Down the street, one neighbor's destroyer had been hit by a Kamikazee. His arms were badly burned, not to mention the injury to his soul. Another neighbor's son was one of only six that escaped from a depth-charged submarine in the Pacific. My high school scoutmaster was in the Battle of the Bulge, as was the father of my best friend. My instructor in driver's ed was at Tarawa. My college baskbetball coach was a tail gunner on a B-17 with eight--yes, eight--confirmed kills. My father-in-law served on the carrier Enterprise from 1942 until the end of the war. His brother was also on the Enterprise as a torpedo bomber pilot, and flew more than 50 combat missions. My late friend Carsten Lien almost died while on patrol in the North Pacific. And these are only a few of the brave men and women I knew.

You know what is missing from America today? Humility. Every serious argument we have today is just about money. If I am wrong, the next time opportunity affords, argue for the national parks without bringing money into it. That is what those veterans fought and died for--a country that would know how blessed it is. Who has paid his "fair share"--and then some? They have. We who have never suffered for this country as they did cannot hope to come even close.


Agreed, Al. I'm also born in the late 1940's. My dad was on New Caledonia for two years, one of his brothers was a flying navigator over Korea, and that covered many of the people of that generation. I followed and enlisted for three years, with later another dozen or so in the Guard and Reserve, as well as many years as a volunteer medic/firefighter.

My feeling has always been that writing that blank check to your government for up to the price of your life, hoping it isn't cashed of course but regardless putting yourself on the line, is a major difference maker. I would like to see mandatory national service of a couple of years. It could be as a military member, firefighting, teaching on reservations or whatever. It could be adjusted to accommodate most infirmities. And there should be no way for the rich to buy their way out of it.
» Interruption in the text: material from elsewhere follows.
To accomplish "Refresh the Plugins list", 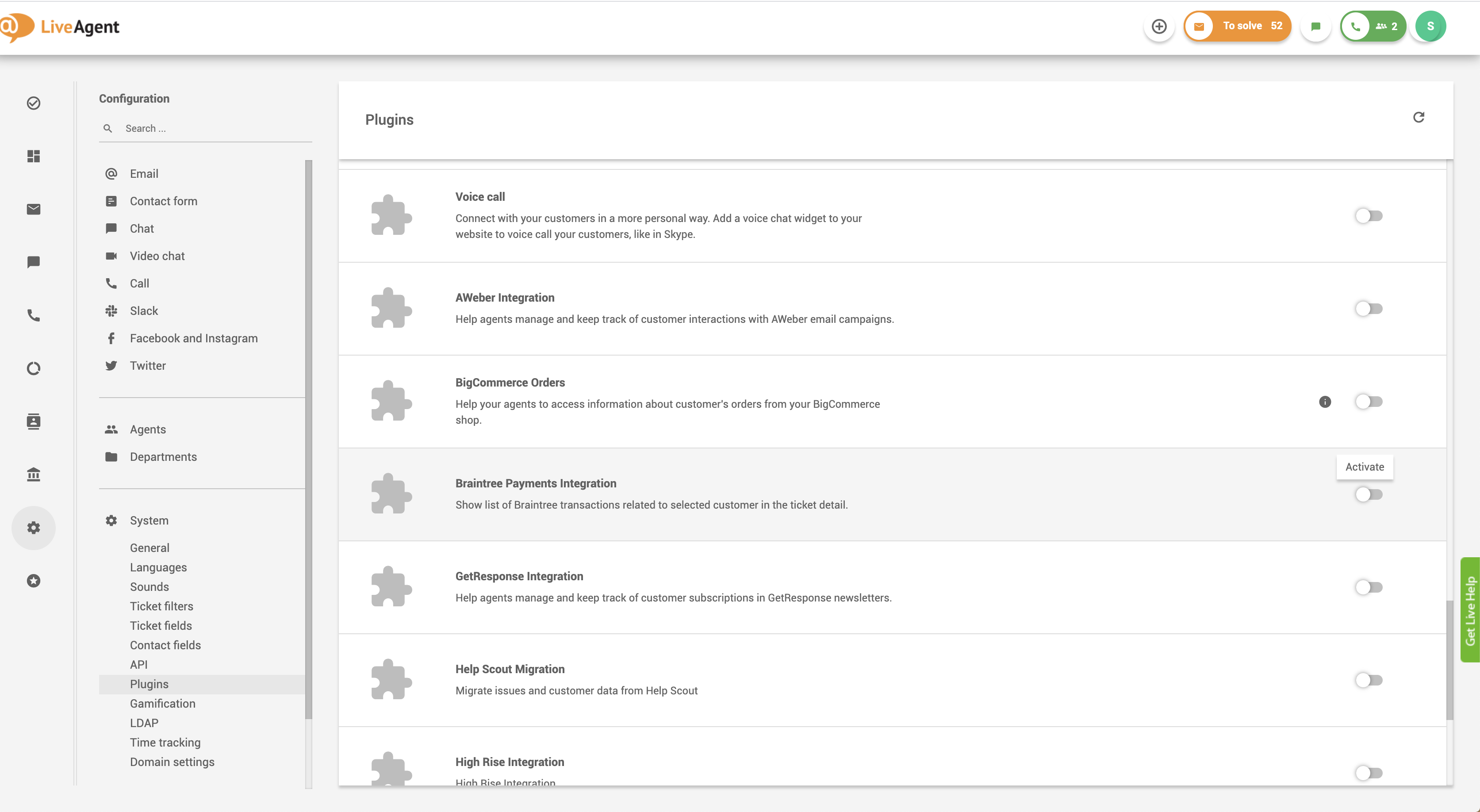I will pos(1419,117).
The thing isn't the macho testosterone addiction some incorrectly label the military. It is learning in some way or manner that in life there comes a time when one must put the good of the group over the good of the individual. With that, you will get a more informed electorate and a more compassionate country.


RickB thanks for just a great post. It could not be said better my friend.  


Rick - I don't agree with you about mandatory national service but no one has more respect for our military than I,. someone who's father is buried in Arlington Cemetery.